I remember one commercial says :" Look me in the eyes. It's ok if you're scare and so am I." Well, people sometimes tend to be bashful while they have eyes contacts with others. Eye contacts is considered to be one kind of nonverbal communication which is defined differently in different countries. Some distinctions exist in it really confuse and even separate foreigners and natives. They should be regarded as crucial as our grades.
As it interprets in textbook, eye contacts cannot be ignored. Making eye contacts might sounds easy to majority, but someone feel bashful to do it as I said in the beginning. But it will express whether you would like to talk with this person or not. Sufficient eye contacts will help people making friends, to let others know that you are friendly and respectful to them. But it owns the limitation. It is not recommended to stare at people, especially for two strangers. People will see this as an unpleasant behavior and turn their noses up at it. Therefore learn to control our eyes in a group, glancing is definitely not going to be acceptable.

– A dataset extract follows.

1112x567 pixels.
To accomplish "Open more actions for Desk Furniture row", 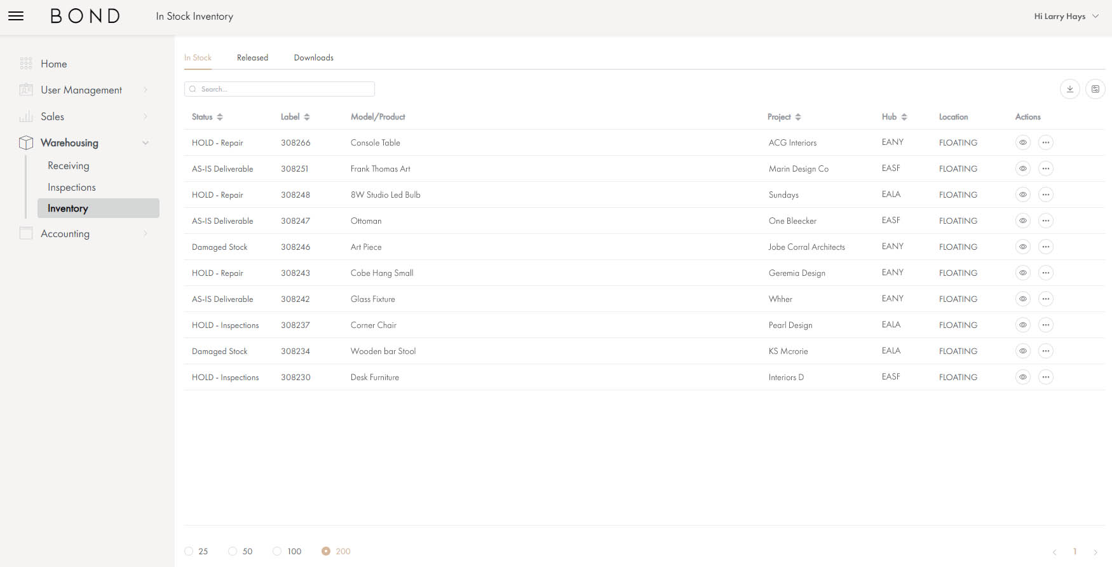I will coord(1045,377).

As the term itself, nonverbal communications is not easy to observe. Ones have to sense it, taste it and experience it from every different place, different angle. There are actually a lot of arts in a bus. They have tendency to not sit together on the bus here in the U.S. expect they are close friends. That may sounds weird for a foreigners. Since what happen in my country is that you don't have chance to pick where you prefer to sit. It is always crowded and the space is limited and people run for a seat. But, we have a different situation here. I was on a bus one day, a gentle man walked on the bus and seek for a seat. There were some pair seats in the back and each of them was only occupied by one person, however, instead of taking a seat he chose to hold the armrest and stood there. I was curious at that point, but after I experiences it a lot. I understand people needs some bubbles as mentioned in textbook to defend and protect their own personal space. It's a non-constituted rule on the bus. As one part of nonverbal communications, space is an indispensible element for us to be conscious.

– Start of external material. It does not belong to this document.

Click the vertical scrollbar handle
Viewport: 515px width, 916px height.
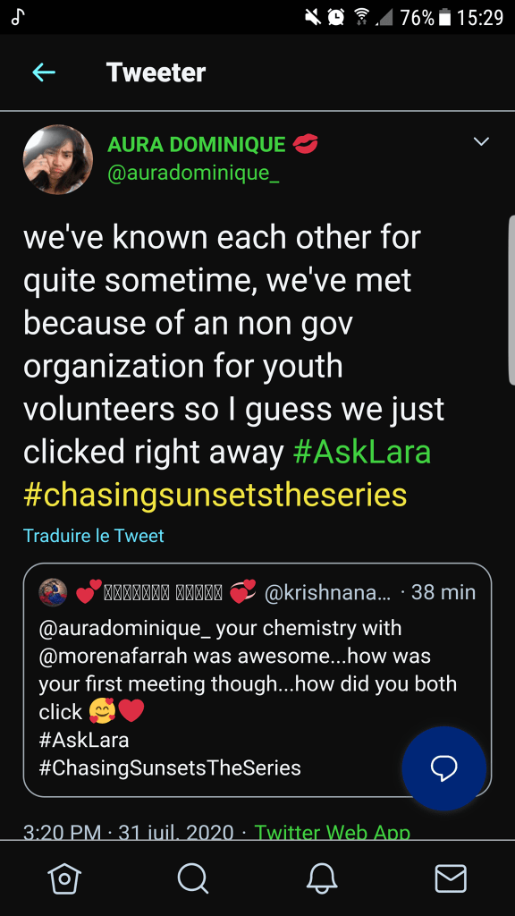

We can't blind to gestures, either. It's well-know that gestures express intentions, ideas and meanings. Still, there are many ways to convey them, shows inappropriate ways may cause people unpleasant. Universally, people feel uncomfortable when they are pointed at by others. I experiences this several times. When I was try to describe a certain situation, I either have a habit to point at the partner that I'm talking with, or point to some else I'm talking about. Of course, the responses I received were somewhat outspoken and straight. It's a such a serious problem here. I've been observing people around me and they barely point at each other. Other gestures may as serious as this. They probably contains cultural and historical significances. As foreigners understand the history and culture better, they will be aware of those.
Nonverbal communication is an obscure subjects which requires accumulative understandings for foreigners. It possesses something that culture doesn't. We can learn a culture from books, but for this nonverbal thing, we can only experience it, to involve it.